Echo & The Bunnymen – Ocean Rain (1984)

Ocean Rain é o disco de rock mais bonito já feito.

Não houve nada igual e não existirá nada melhor.

9 faixas que se ligam através do belo, do sutil, do ambicioso e do sublime.

Como compositor, tenho uma inveja fela de um monte de gente, mas tenho uma inveja particular do Echo e em especial, com algumas faixas desse álbum.

Não dá pra fazer um disco tão lindo como esse e não sair impune.

Ocean Rain foi o ápice de uma carreira sensacional, que não ficaria pior depois, diga-se de passagem.

Neo-Psicodelismo, Pós-Punk melódico, Pop Ingles com pitadas góticas? O Echo é inclassificável. Ouvindo-se atentamente, não dá pra rotula-los com nada.

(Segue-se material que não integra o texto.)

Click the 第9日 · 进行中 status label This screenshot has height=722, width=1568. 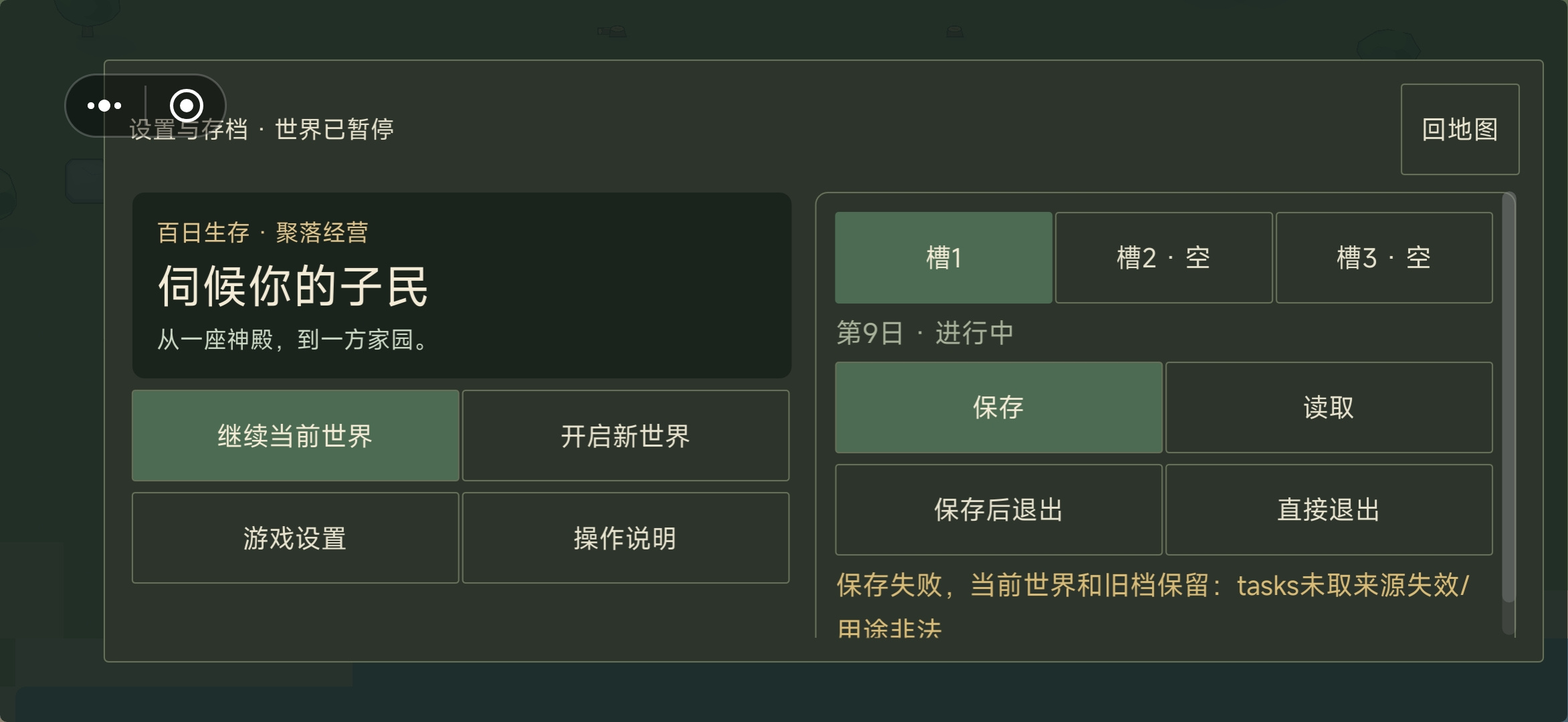click(x=925, y=333)

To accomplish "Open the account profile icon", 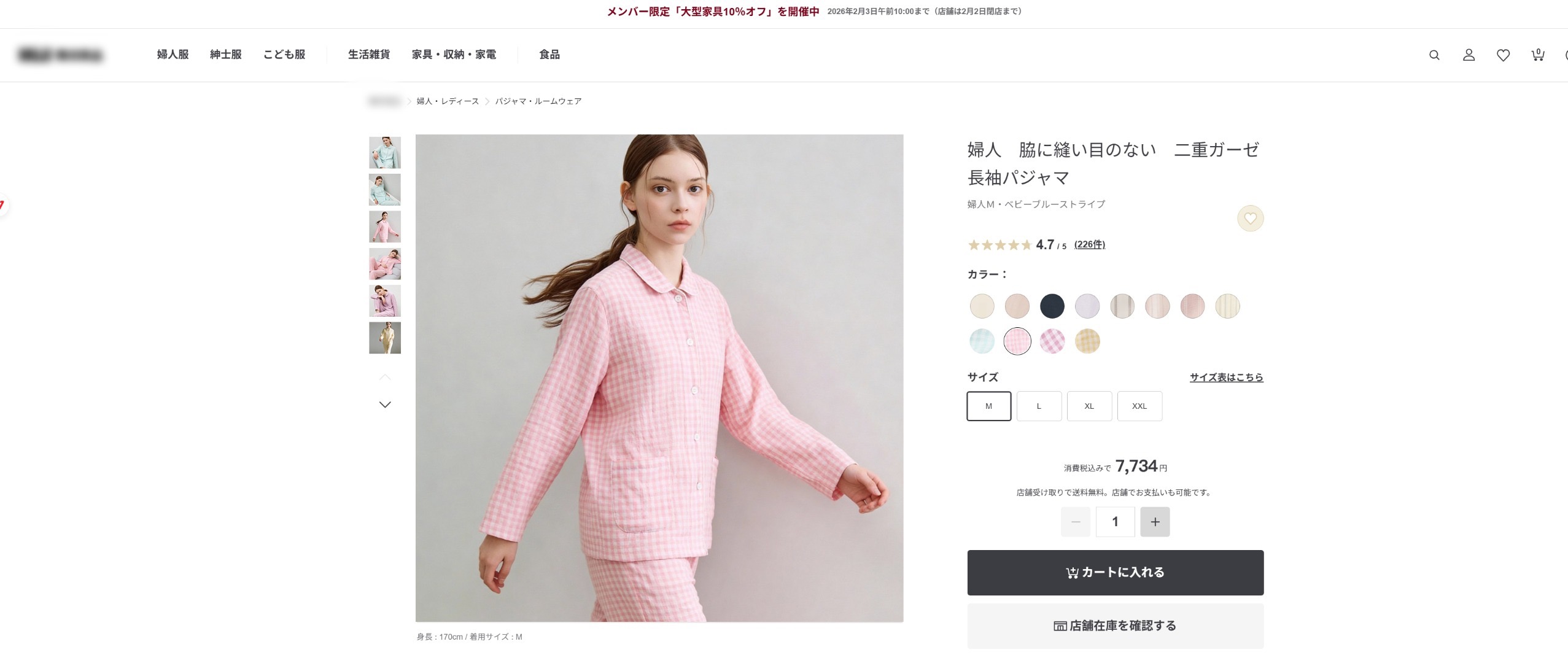I will point(1469,55).
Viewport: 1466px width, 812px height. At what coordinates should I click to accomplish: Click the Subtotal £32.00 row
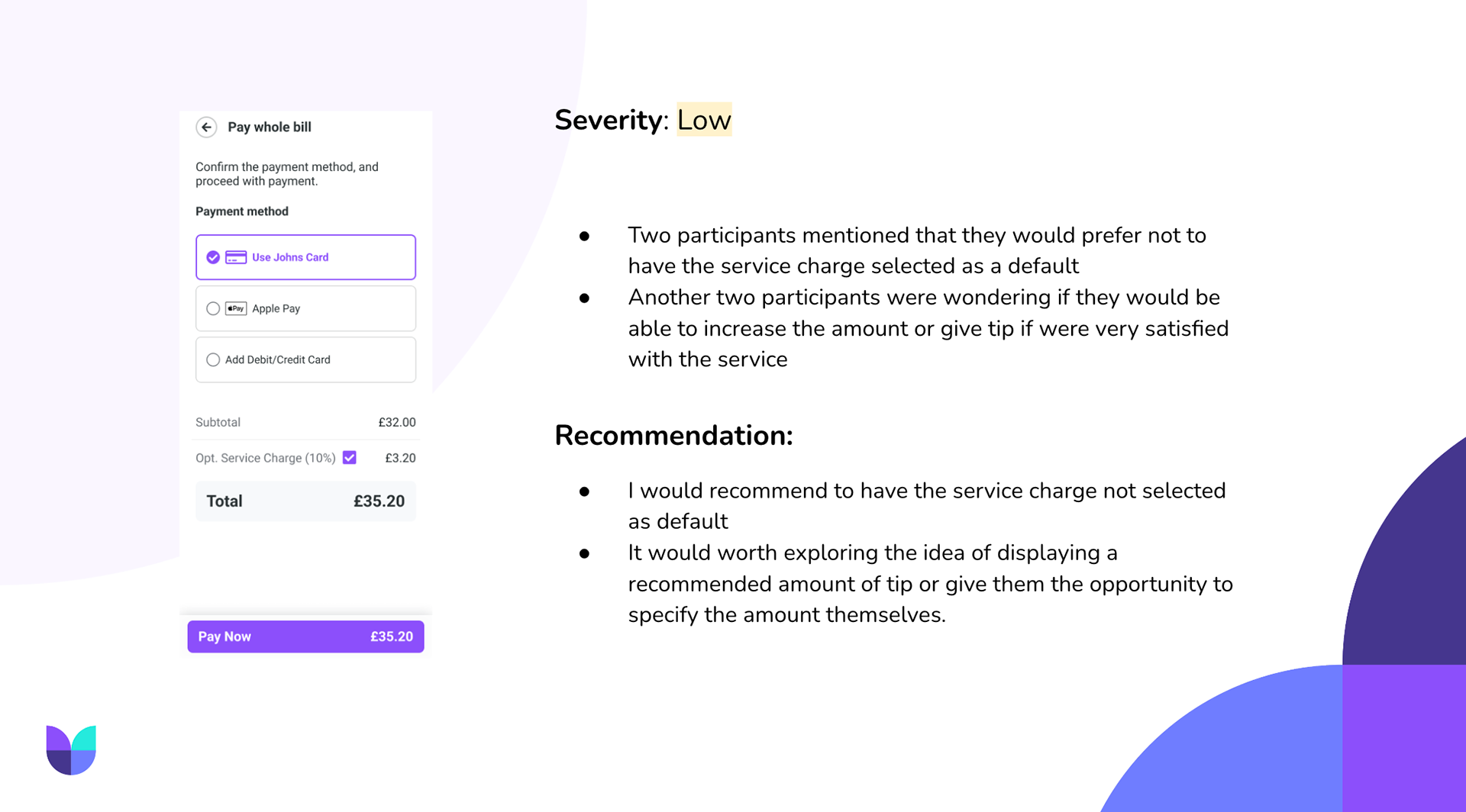tap(305, 422)
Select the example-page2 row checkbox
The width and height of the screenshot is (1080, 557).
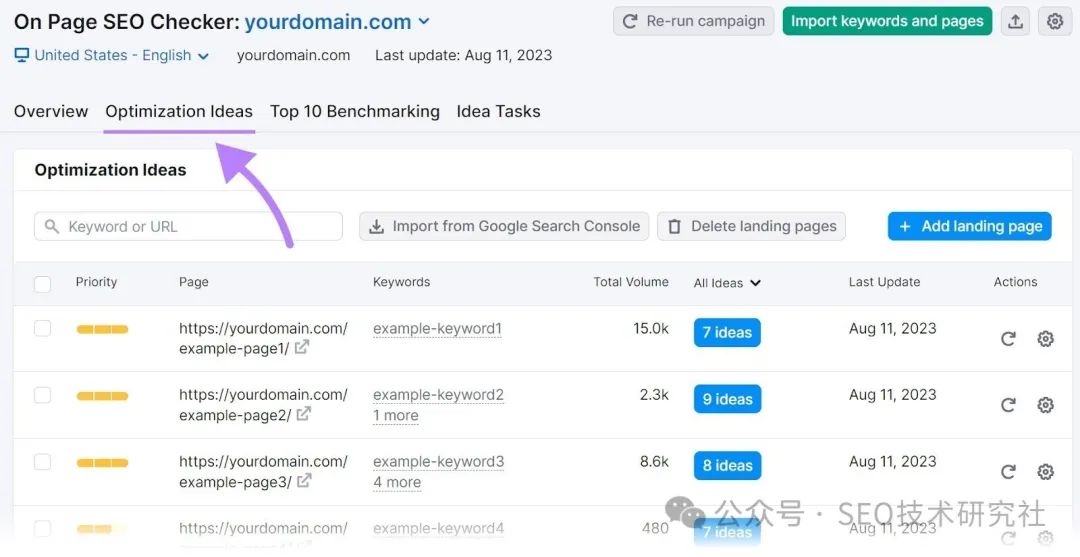[x=42, y=395]
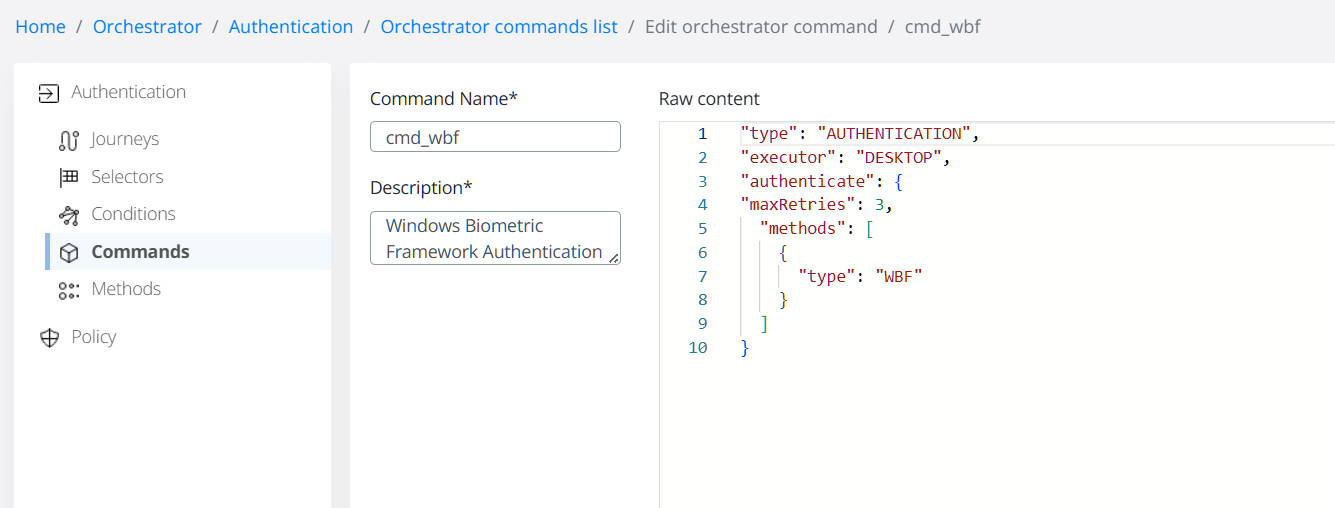
Task: Focus the Command Name input field
Action: coord(495,137)
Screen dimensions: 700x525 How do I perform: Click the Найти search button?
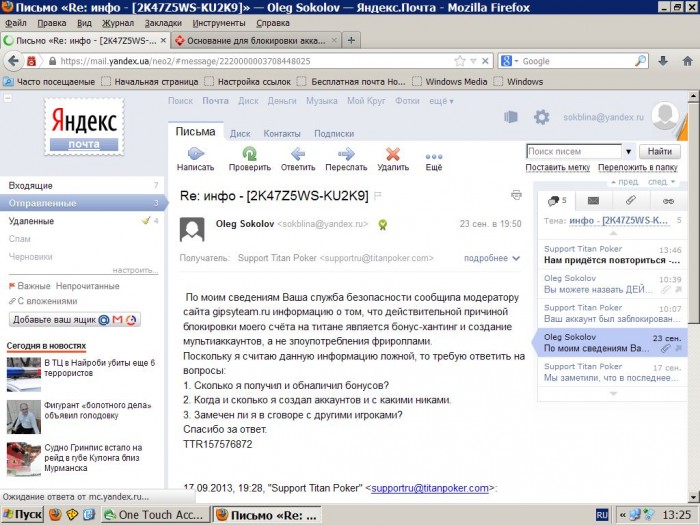(659, 151)
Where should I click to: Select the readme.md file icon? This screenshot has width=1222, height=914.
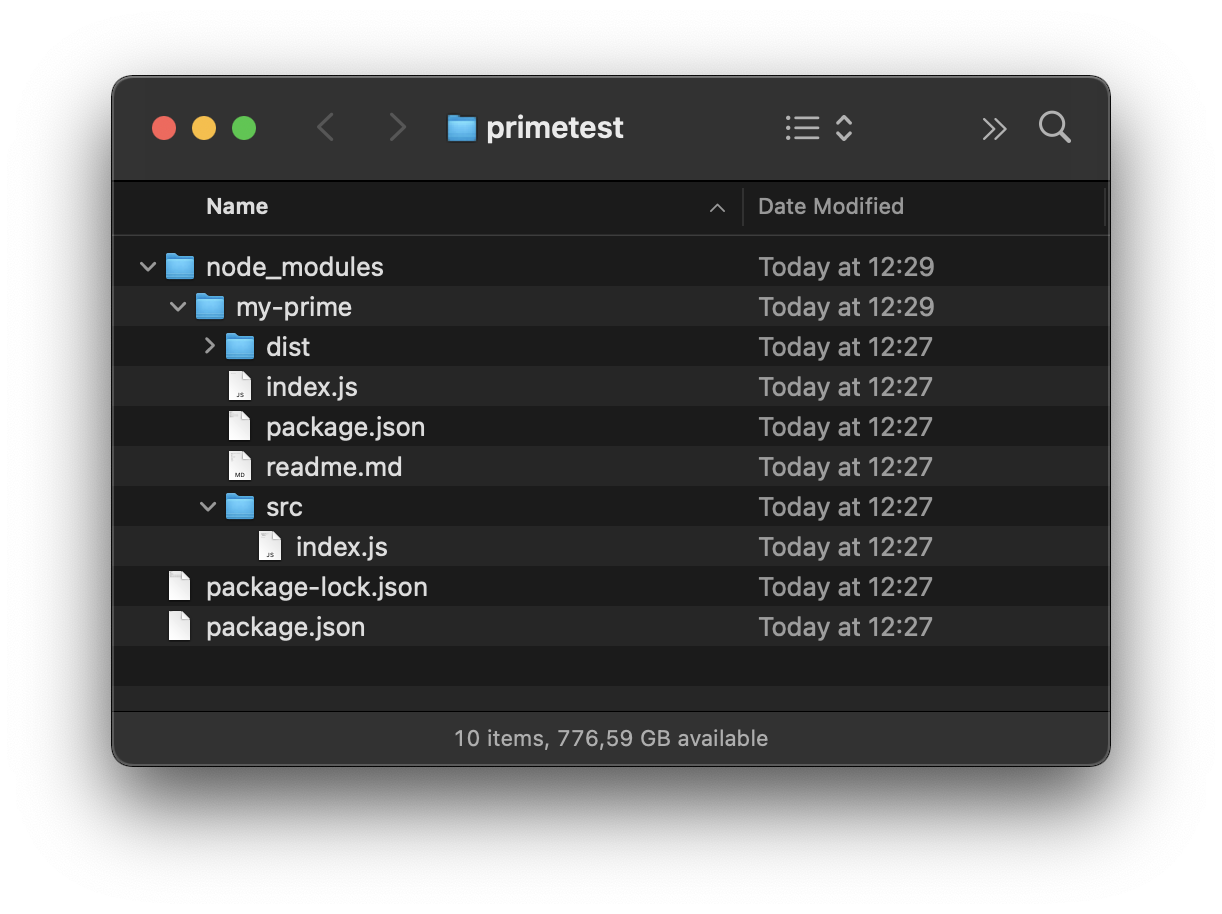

Em Ocean Rain, toda a verve messiânica de Ian McCullouch chegam ao auge e a banda cresceu toda. Os arranjos mais abertos, com produção mais arejada, projeta o som intimista do grupo para salões maiores e maiores audiências, subindo o volume das cordas, enfeitando as canções com violinos e violoncelos em uma dinâmica muito arrojada, que fez toda a diferença no resultado final.

Impossivel não se emocionar com Silver, Crystal Days, Seven Seas… canções simplonas absolutamente maravilhosas. The Killing Moon é batida, todo mundo conhece, ou deveria conhecer, mas mesmo assim, ainda é uma surpresa em cada nova audição e fica mais bonita em cada uma delas.

Agora, covardia é a faixa que fecha o disco. Ocean Rain é magnânima como poucas musicas o são, e o fato desta ser a faixa que encerra o álbum é pura ironia, pois pouca importância se dá para a ultima musica do disco e poucos são os grande álbuns em que a última é a melhor do disco… sem pesquisar nada lembro de alguns: Day In The Life, dos Beatles; Torn Curtain, do Television; Ohm Sweet Ohm, do Kraftwerk e Thats How i Escaped My Certain Fate, do Mission of Burma.

Pesquisando, acha-se mais coisas, mas vocês já entenderam, certo?

Sempre faltarão palavras para resumir o Echo e Ocean Rain, então não vou mais caçar palavras para ele.